Examples: for well over a decade, AI has been better at reading X-rays and other imaging results than human radiologists. Not only is AI far more sensitive and discerning from a sensory standpoint, it is capable of scanning thousands of times as many images as a human can in a lifetime (and much, much faster), and is even able to combine expertise between AIs. And in this domain, it was discovered in 2021 that these AIs have learned to detect a person’s race – detecting differences in the skeletal structures of persons of differing ethnic genetic heritage, differences strong enough to enable valid categorization, and so subtle that even now the human beings who performed the study are not fully certain that all the differences are known or clear. And the AI did this without being told to do it. This same level of deep resolution is now being applied to our physical movements (in airports, retail stores, etc.), our shopping and buying behaviors (in stores, online, and via our purchase histories), our diet/exercise habits, our online social behaviors, our speech patterns, our daily routines, our vital signs – every last aspect of our day-to-day activity.

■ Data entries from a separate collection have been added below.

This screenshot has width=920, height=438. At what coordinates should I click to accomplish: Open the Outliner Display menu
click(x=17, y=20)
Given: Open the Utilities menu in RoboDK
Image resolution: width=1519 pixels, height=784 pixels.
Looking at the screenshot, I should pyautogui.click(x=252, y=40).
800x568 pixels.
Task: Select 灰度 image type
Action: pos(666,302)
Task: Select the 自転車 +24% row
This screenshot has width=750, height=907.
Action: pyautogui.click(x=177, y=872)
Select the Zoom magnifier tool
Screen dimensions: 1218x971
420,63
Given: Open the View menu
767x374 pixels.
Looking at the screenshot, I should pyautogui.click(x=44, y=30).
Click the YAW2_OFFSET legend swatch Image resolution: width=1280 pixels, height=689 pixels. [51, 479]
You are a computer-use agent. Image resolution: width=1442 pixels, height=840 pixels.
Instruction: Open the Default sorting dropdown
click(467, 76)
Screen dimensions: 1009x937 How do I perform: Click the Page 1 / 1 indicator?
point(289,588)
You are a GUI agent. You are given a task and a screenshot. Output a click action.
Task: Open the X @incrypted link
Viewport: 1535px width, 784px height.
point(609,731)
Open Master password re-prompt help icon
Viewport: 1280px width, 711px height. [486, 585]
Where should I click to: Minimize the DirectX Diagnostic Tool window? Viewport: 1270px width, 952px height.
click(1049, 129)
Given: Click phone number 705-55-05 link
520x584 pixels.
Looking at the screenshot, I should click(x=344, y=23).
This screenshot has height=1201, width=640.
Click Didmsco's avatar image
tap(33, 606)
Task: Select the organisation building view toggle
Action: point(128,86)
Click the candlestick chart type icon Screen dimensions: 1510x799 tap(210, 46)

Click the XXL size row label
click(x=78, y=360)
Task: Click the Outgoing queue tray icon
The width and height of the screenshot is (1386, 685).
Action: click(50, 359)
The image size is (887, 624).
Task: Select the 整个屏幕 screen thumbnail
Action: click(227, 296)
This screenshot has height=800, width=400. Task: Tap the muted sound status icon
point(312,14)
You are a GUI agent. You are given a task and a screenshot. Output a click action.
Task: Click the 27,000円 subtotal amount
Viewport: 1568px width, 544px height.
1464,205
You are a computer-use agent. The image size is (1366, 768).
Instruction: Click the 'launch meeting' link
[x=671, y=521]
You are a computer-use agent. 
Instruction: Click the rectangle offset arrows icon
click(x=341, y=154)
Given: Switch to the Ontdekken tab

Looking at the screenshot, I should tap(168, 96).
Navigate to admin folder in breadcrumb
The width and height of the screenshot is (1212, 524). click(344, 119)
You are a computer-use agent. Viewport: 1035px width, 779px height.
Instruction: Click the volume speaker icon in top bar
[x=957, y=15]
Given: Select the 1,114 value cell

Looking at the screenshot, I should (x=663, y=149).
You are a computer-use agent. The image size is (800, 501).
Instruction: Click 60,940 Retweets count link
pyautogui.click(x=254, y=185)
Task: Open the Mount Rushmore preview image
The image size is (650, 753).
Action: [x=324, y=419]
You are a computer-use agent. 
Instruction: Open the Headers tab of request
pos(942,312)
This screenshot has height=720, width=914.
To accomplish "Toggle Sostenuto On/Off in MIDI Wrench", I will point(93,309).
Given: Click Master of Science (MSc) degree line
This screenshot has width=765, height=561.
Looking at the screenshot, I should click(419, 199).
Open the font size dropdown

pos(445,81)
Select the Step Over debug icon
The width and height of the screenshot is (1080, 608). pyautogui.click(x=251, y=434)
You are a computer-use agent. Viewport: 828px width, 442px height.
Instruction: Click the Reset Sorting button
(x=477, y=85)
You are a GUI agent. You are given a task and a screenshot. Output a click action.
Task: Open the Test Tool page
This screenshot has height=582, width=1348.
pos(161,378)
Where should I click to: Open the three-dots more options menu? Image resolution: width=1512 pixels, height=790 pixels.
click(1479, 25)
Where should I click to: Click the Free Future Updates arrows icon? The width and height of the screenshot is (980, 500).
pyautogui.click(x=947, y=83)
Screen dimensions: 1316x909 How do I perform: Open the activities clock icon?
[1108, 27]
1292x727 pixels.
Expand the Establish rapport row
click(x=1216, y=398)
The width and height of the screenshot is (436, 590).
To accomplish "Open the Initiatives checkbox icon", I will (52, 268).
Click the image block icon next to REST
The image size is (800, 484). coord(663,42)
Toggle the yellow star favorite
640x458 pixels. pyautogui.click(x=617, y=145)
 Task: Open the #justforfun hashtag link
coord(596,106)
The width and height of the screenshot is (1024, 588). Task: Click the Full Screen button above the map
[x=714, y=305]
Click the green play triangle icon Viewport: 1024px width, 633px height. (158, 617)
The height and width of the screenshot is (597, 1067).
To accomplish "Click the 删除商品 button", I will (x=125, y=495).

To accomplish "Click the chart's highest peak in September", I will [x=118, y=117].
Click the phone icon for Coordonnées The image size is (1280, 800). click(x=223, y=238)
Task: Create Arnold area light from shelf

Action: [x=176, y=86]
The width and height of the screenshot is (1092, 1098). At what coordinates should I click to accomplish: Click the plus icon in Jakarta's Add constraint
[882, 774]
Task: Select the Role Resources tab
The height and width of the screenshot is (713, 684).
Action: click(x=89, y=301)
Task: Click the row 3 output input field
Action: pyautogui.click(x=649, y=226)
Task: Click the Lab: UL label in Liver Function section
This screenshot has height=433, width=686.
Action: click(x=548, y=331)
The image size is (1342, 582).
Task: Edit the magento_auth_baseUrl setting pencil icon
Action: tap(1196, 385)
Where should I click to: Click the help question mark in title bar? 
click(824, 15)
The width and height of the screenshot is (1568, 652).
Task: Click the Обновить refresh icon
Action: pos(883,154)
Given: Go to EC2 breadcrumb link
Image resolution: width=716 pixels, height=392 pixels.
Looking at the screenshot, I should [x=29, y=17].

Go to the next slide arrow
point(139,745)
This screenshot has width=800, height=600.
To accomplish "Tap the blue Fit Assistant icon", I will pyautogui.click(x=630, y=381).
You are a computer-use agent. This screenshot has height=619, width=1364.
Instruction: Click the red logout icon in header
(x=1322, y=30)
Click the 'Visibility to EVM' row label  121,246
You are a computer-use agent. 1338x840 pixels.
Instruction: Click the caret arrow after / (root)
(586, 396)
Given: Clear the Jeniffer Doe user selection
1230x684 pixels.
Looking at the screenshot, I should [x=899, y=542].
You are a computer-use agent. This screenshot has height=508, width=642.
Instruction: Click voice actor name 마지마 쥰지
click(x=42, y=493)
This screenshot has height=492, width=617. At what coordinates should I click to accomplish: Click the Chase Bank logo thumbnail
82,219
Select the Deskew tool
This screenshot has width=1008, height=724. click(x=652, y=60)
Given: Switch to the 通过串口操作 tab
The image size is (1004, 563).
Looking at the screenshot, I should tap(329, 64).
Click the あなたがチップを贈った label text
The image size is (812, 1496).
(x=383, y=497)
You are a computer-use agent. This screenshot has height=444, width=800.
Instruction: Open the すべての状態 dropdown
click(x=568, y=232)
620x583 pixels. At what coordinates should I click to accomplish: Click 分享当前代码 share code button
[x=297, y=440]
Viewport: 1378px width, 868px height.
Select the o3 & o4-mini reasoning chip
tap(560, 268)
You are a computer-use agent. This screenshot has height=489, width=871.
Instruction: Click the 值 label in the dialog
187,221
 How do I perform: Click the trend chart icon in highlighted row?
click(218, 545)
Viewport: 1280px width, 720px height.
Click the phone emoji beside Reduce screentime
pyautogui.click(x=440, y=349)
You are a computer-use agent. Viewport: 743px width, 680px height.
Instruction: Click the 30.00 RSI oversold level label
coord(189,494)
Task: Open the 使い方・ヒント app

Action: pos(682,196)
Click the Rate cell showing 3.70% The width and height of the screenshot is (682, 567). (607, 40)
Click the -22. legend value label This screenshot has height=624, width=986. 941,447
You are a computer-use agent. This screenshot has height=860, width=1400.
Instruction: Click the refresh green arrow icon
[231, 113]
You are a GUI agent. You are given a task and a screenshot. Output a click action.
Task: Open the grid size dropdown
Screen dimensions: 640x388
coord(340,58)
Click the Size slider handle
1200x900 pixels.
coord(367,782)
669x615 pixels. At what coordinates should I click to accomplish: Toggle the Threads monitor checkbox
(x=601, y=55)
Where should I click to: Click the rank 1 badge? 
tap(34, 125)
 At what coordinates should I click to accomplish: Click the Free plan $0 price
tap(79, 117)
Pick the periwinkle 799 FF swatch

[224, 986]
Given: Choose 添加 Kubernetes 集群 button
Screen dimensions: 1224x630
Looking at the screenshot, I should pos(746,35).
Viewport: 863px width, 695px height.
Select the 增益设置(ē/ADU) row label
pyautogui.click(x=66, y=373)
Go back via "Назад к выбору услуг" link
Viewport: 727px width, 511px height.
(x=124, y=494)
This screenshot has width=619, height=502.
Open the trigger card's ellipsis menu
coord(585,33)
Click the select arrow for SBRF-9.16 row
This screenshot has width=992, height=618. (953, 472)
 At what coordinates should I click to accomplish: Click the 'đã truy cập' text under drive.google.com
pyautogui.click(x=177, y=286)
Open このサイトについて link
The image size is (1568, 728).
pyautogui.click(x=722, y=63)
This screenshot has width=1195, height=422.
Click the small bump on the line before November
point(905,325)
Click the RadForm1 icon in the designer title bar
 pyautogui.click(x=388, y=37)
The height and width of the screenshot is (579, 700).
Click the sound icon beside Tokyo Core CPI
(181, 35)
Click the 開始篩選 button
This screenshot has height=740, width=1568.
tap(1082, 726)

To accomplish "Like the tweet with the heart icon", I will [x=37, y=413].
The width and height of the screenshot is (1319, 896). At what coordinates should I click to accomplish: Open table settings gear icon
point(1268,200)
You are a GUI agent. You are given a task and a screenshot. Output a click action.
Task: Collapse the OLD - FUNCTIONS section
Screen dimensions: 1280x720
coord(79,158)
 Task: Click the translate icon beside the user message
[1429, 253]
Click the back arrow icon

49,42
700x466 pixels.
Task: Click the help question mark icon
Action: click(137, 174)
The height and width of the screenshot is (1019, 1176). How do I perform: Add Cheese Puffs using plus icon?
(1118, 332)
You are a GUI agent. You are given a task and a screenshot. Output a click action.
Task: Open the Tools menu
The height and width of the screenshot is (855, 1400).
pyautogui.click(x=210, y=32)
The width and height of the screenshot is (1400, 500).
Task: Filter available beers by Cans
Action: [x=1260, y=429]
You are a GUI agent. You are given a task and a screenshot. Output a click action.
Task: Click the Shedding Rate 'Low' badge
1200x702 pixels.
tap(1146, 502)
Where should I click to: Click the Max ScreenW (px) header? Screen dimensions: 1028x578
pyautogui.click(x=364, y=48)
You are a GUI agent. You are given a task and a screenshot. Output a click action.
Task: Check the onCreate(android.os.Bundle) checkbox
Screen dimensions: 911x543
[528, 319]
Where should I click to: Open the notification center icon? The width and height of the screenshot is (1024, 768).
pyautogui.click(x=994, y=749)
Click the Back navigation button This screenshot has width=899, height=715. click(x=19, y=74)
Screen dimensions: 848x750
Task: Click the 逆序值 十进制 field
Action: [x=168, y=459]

We’ve all been aware, at least passively, that this has been the case for several years; but the point being made is that we don’t know what AI is learning from all that data that is beyond what it is intentionally seeking. We don’t know what capabilities it is developing within itself, as with X-ray race detection, that is beyond its design parameters. It may be learning to detect things about individual and group behavior that we would never even think to look for.

That should make us very, very uncomfortable, far beyond concerns like identity theft and unwanted targeted advertising. It is difficult to overstate the implications here. In combination, they make AI an unimaginably formidable tool – or weapon – that can be endlessly applied in every social domain we can imagine. The power to detect behavioral attributes of individuals that are beyond even their own knowledge, and the ability to study the collective actions of both individuals and groups of people over time, routing out similar below-the-radar behaviors and attributes, is a game-changer for humanity. It is a power that can be used to 1) support and empower individuals, groups, organizations, and even society tremendously, or to 2) manipulate or control or subdue those same individuals, groups, organizations and societies. It is our most formidable tool for strengthening and shaping our world – or our most dreadful weapon for tearing it apart. And it’s already here, and everyone has access to it.